Pourquoi dès lors ne pas imaginer que le groupe radieux et intemporel des Grâces appartient à la vision du chevalier endormi ? Il serait ainsi invisiblement lové au centre du premier tableau, sous les paupières du dormeur, dans son cœur même. L’idée est d’autant plus plausible que les deux panneaux formaient soit un diptyque, soit un tableau à deux faces, comme une médaille.
Quoi qu’il en soit, le rôle joué par la beauté dans cette confrontation est tout à fait nouveau, et on le doit à Raphaël et/ou ses commanditaires. Ce rôle infléchit le sens de l’allégorie ; la beauté concilie les différents termes, en présidant à leur confrontation. Ne tend-elle pas alors à occuper la première place, et à devenir, par le jeu des suggestions et des déplacements subtils, l’objet même du choix vertueux ? La vertu présente le glaive, symbole de vaillance guerrière obligé par la référence antique, mais aussi le livre, symbole de l’étude et des lettres, de cette activité intellectuelle à laquelle on attache alors tant de prix et dont l’art fait partie. Le héros du Songe, n’en doutons pas, a une âme d’artiste.

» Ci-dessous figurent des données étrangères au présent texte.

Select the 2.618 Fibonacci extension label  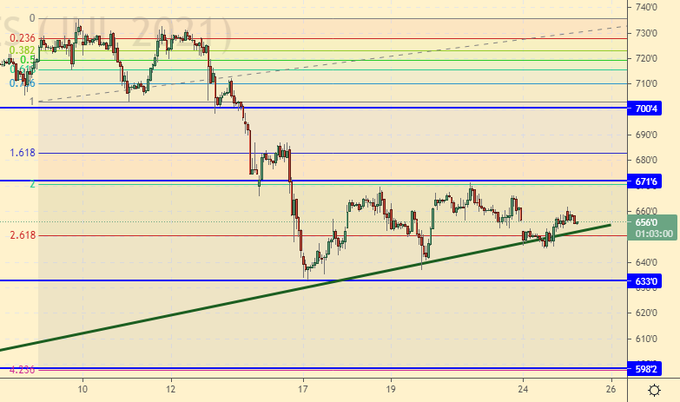pyautogui.click(x=23, y=235)
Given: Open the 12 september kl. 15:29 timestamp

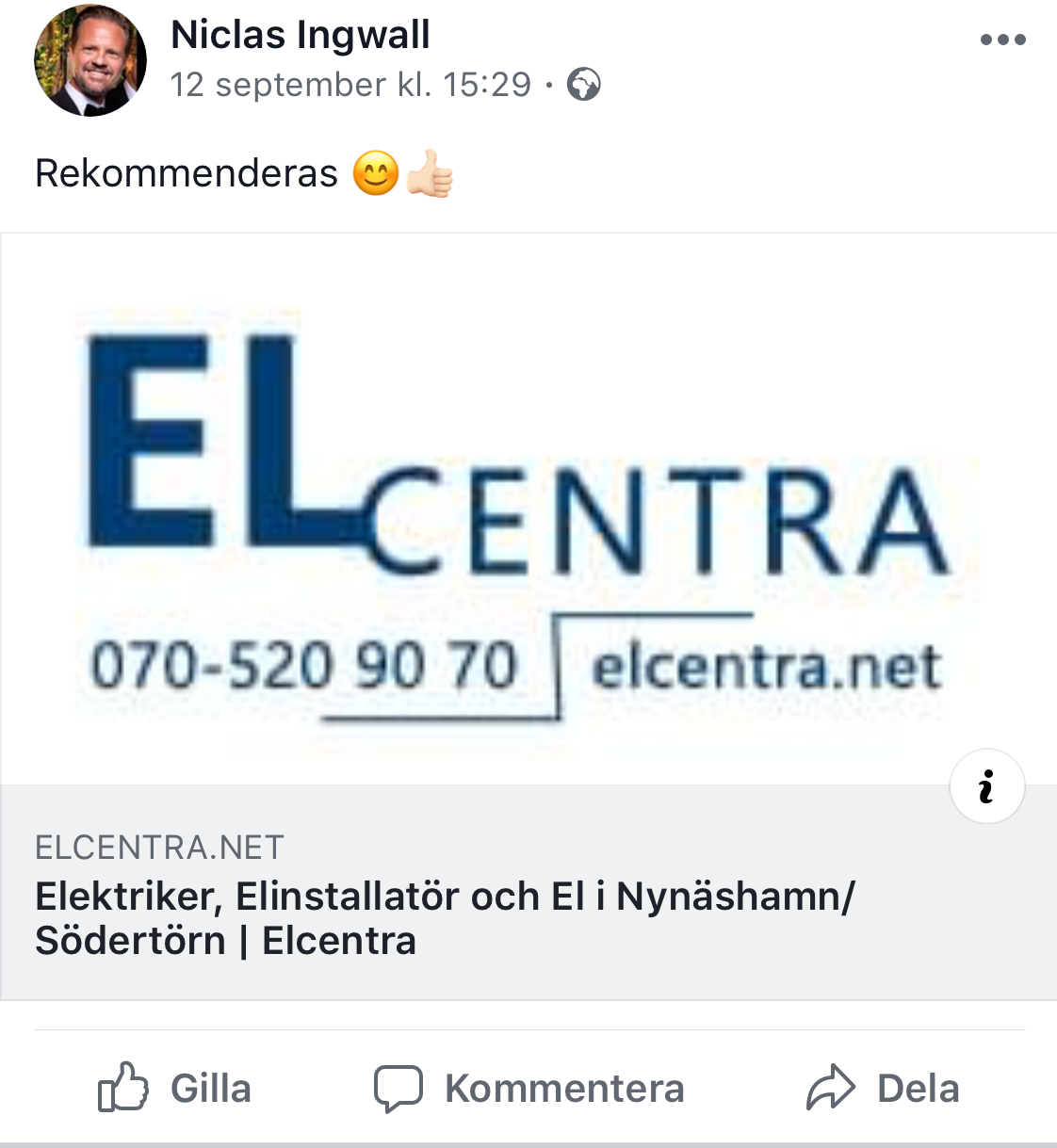Looking at the screenshot, I should 351,85.
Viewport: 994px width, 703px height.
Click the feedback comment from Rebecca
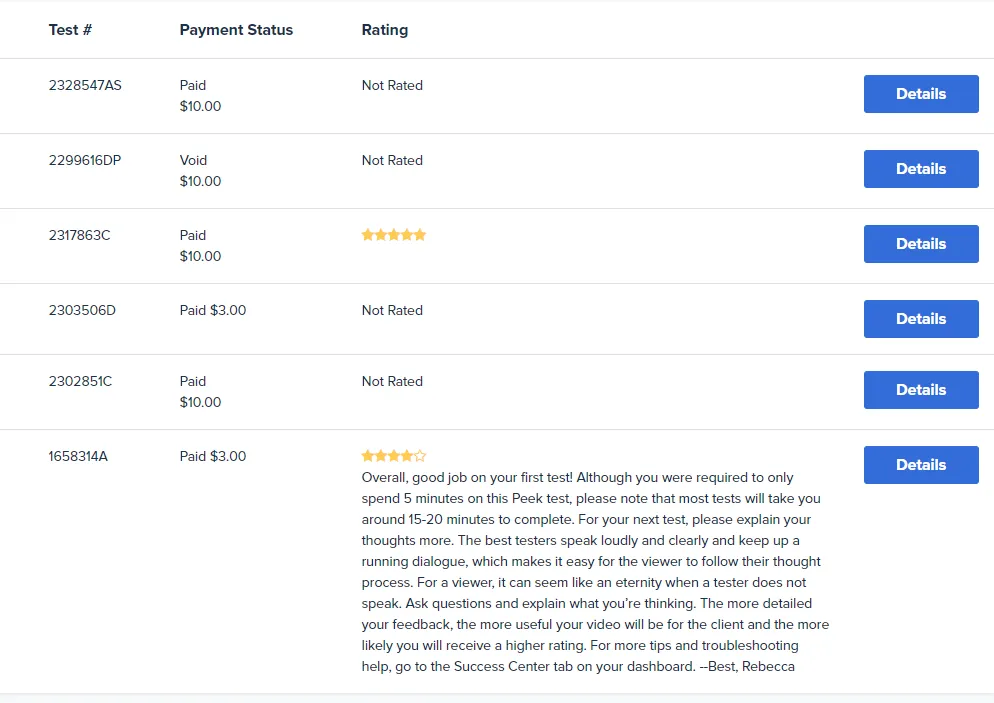pyautogui.click(x=595, y=572)
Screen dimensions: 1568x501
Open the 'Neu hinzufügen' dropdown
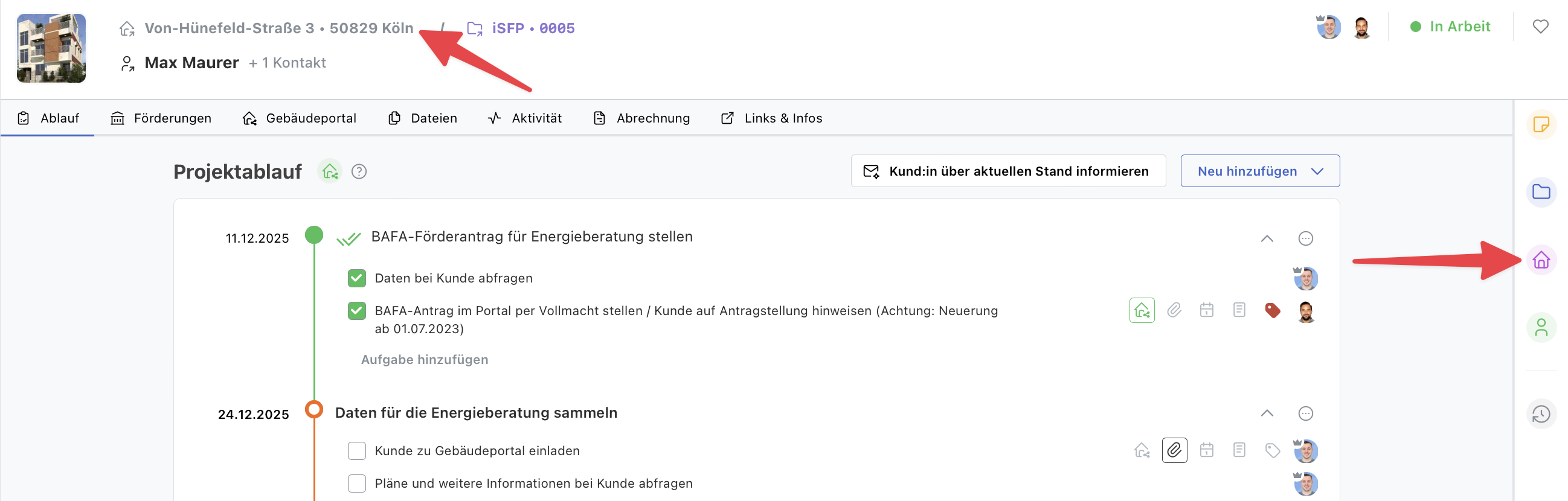(1259, 171)
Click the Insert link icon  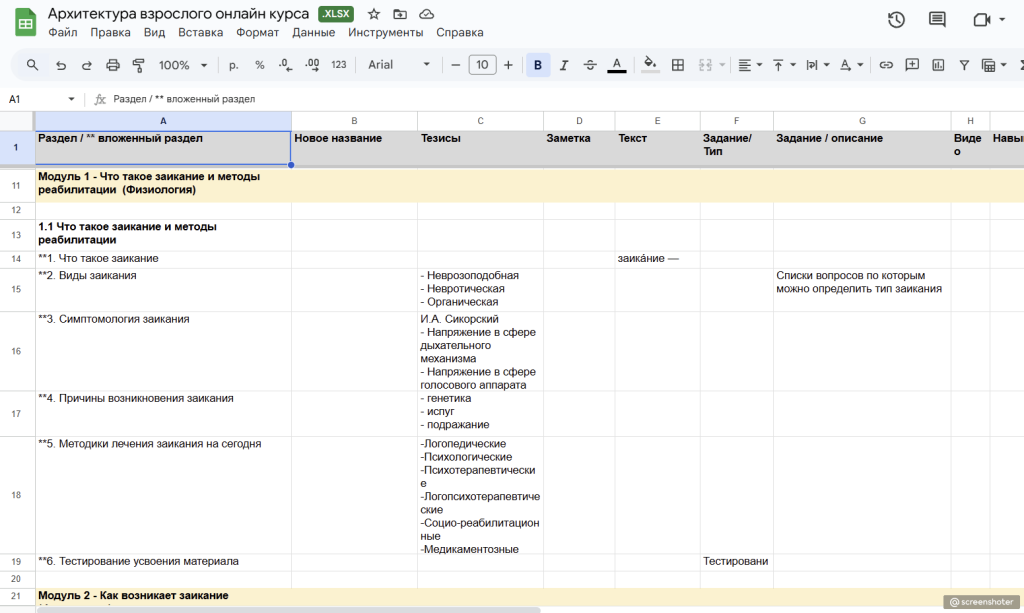tap(886, 65)
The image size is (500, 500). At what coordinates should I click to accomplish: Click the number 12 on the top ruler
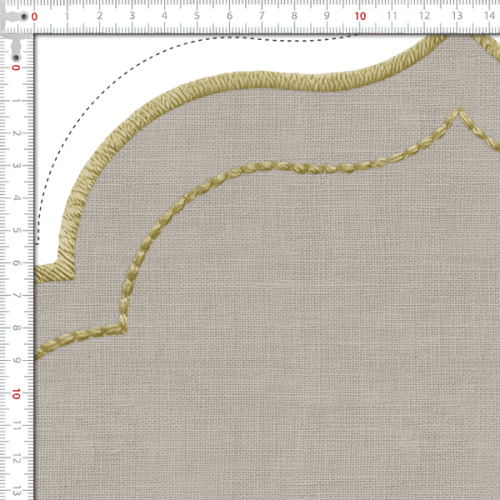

Et notre jeune artiste se rêve en héros de l’art. En 1504-1505, date présumée du tableau, Raphaël a vingt et un ou vingt-deux ans. Il est alors bien dégagé du style « suave », aux expressions doucereuses, du Pérugin son maître, dont il garde cependant la fraîcheur et le goût de l’équilibre monumental. Installé à Florence depuis l’automne 1504, l’artiste entend parvenir, à force d’étude, à la maîtrise de cette « manière moderne », comme dira bientôt Vasari, élaborée principalement par Léonard et Michel-Ange. Les deux grands maîtres sont alors en compétition directe dans la grande salle du palais de la Seigneurie à Florence, et leurs travaux font grand bruit. C’est surtout l’exemple de Léonard qui, dans un premier temps, est profitable à Raphaël : ses mystérieuses suggestions spatiales, la fluidité des passages entre les plans, la densité des corps baignant dans l’espace, et ce je ne sais quoi qui flotte autour des silhouettes et des physionomies et les rend comme vivantes.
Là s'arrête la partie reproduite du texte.